**WRITTEN REQUEST:**
Pull out every line of the material below that contains the word "each", and copy those lines in full.

━━━━━ PROVIDED RECORDS

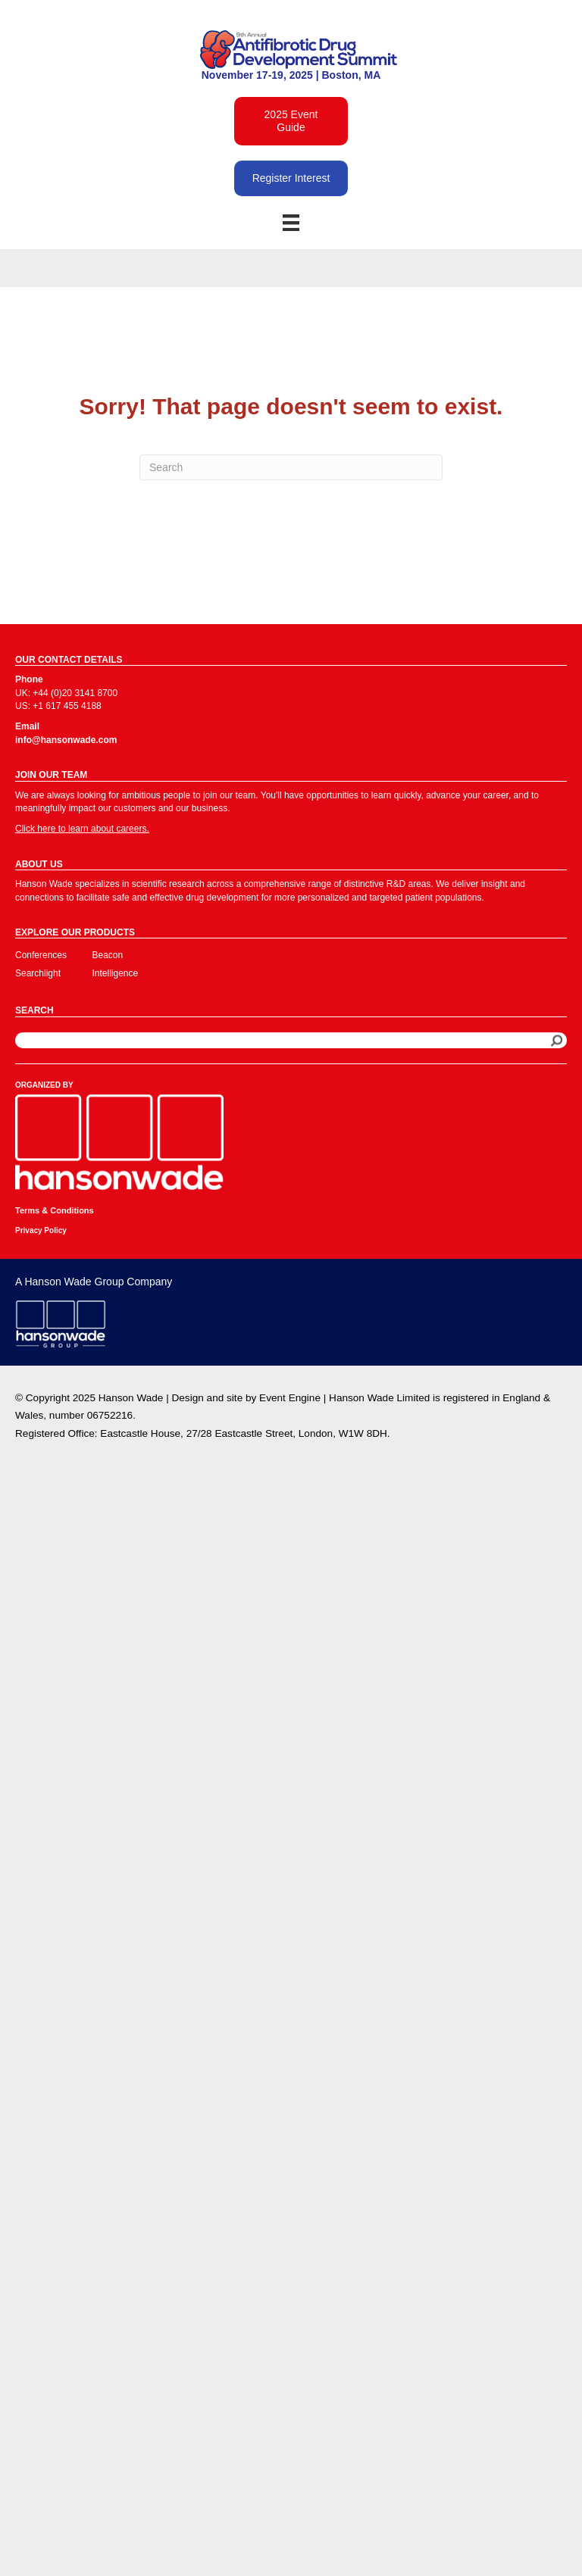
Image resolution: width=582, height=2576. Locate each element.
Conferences (41, 955)
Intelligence (115, 973)
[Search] (291, 467)
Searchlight (38, 973)
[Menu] (291, 223)
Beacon (108, 955)
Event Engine (290, 1398)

━━━━━━━━━━

**WRITTEN ANSWER:**
Image resolution: width=582, height=2576. Locate each element.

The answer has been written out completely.